Provided information -

○ ○ ○ ○ ○

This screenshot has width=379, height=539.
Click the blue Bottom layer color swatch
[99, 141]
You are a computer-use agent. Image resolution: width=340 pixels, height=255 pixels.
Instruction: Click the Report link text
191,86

○ ○ ○ ○ ○

Find the lines above that hold "width", then copy each of them.

This screenshot has width=379, height=539.
You are a computer-use agent. Image resolution: width=340 pixels, height=255 pixels.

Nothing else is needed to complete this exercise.